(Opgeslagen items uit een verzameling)
+===+

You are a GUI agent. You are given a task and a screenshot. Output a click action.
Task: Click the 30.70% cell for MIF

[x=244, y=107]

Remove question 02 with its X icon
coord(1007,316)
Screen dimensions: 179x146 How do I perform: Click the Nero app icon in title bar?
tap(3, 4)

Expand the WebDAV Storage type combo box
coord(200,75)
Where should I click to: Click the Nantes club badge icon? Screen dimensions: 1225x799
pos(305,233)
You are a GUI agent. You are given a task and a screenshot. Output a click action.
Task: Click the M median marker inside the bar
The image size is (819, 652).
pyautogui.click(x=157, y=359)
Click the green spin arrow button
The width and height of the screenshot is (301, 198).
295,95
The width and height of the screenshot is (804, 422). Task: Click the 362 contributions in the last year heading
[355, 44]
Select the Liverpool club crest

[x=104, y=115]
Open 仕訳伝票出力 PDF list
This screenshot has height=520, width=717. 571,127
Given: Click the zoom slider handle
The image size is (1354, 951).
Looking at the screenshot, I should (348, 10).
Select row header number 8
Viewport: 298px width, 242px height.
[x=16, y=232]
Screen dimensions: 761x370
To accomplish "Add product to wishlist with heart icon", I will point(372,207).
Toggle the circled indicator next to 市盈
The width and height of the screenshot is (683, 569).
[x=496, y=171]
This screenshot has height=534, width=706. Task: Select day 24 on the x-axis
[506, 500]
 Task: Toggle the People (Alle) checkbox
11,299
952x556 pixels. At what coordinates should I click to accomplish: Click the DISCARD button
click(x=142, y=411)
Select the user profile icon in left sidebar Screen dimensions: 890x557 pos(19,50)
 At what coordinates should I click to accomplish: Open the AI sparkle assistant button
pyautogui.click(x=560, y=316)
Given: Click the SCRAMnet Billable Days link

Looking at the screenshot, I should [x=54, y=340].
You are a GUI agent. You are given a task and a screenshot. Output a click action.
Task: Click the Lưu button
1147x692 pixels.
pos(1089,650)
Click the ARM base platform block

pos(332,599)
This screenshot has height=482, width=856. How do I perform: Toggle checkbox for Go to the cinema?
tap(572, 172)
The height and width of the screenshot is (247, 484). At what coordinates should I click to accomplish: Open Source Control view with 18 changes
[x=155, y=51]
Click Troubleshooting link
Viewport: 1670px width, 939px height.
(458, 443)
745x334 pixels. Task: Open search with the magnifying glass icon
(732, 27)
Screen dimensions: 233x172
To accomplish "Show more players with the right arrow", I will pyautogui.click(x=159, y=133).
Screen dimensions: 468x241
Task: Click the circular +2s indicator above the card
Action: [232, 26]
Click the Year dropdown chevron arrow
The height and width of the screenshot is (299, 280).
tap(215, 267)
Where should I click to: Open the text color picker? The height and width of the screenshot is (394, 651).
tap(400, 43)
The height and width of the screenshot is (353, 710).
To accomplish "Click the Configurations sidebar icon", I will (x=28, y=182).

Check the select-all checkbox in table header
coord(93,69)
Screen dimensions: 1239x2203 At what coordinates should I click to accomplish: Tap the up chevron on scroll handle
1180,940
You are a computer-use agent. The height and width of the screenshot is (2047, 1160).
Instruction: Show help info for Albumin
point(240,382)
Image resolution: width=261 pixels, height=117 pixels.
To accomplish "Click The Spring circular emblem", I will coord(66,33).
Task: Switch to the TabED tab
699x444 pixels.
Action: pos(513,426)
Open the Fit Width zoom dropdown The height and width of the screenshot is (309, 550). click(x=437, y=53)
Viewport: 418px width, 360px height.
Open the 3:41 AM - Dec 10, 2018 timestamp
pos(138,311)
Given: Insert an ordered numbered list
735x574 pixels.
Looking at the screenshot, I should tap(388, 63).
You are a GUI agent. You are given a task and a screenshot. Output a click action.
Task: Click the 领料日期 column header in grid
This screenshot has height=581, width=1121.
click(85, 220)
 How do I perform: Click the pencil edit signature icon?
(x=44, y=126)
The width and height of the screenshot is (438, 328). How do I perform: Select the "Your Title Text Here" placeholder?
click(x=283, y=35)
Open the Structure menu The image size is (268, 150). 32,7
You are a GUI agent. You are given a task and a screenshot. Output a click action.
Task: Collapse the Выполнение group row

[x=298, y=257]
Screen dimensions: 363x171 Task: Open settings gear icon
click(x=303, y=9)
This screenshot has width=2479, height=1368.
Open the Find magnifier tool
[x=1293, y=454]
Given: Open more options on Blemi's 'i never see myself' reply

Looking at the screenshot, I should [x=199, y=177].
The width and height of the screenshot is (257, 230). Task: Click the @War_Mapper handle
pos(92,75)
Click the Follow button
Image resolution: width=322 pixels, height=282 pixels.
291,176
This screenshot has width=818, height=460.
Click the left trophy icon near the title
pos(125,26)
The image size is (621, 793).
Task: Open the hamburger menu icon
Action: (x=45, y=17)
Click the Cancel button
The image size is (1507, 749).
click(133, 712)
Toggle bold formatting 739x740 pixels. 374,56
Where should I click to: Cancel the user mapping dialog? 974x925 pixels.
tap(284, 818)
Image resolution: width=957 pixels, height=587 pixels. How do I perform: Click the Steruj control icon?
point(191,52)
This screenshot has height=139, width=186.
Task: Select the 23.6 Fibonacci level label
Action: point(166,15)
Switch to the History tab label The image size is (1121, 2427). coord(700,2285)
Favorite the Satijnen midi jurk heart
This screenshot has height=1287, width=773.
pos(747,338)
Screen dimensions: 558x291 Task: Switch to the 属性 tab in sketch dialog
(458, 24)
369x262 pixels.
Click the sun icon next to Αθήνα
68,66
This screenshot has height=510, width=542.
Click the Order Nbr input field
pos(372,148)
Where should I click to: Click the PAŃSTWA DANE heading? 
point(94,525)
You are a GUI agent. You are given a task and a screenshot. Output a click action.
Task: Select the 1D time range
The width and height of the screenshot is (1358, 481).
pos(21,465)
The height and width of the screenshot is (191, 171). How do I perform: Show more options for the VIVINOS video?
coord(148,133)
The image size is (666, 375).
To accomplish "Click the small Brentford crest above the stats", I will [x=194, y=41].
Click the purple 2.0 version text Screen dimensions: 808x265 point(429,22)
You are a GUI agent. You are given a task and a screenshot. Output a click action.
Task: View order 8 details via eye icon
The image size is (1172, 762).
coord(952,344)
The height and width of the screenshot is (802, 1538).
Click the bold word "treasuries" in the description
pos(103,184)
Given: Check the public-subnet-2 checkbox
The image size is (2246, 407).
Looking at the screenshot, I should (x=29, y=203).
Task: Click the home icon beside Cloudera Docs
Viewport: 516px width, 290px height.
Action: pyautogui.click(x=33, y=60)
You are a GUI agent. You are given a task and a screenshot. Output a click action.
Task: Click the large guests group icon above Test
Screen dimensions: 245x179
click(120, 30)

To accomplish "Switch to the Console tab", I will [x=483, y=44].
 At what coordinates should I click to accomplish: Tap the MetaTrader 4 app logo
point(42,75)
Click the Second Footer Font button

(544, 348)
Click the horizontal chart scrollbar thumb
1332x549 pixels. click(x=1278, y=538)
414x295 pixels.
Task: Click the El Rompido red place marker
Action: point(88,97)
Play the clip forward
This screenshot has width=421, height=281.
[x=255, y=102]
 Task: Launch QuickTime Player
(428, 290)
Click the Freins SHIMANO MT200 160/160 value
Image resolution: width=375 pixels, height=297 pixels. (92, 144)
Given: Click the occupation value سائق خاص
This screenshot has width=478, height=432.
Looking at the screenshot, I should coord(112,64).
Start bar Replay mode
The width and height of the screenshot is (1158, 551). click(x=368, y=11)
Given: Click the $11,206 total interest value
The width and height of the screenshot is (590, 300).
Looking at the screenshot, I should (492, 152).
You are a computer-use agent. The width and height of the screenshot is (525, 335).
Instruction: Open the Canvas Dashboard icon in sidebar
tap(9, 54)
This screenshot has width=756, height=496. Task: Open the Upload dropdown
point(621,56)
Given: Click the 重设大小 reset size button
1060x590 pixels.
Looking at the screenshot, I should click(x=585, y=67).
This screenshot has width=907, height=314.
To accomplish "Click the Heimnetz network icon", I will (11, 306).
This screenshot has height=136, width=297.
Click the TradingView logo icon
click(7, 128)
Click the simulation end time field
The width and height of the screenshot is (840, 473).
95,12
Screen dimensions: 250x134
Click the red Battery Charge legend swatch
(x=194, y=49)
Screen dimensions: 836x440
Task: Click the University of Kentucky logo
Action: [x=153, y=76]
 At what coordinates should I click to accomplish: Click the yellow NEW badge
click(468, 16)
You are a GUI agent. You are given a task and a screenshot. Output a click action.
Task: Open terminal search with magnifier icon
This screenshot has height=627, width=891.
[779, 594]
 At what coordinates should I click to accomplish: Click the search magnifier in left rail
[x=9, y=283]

+===+

Instructies en vereisten: Neem uit de gegevens hierboven ongewijzigd het deel over dat opent met de regel die "You are a computer-use agent. The height" bevat en sluit met de regel die "I will coord(66,33)." bevat, beide regels inbegrepen.

Uitvoer van oefening:
You are a computer-use agent. The height and width of the screenshot is (2047, 1160).
Instruction: Show help info for Albumin
point(240,382)
Image resolution: width=261 pixels, height=117 pixels.
To accomplish "Click The Spring circular emblem", I will coord(66,33).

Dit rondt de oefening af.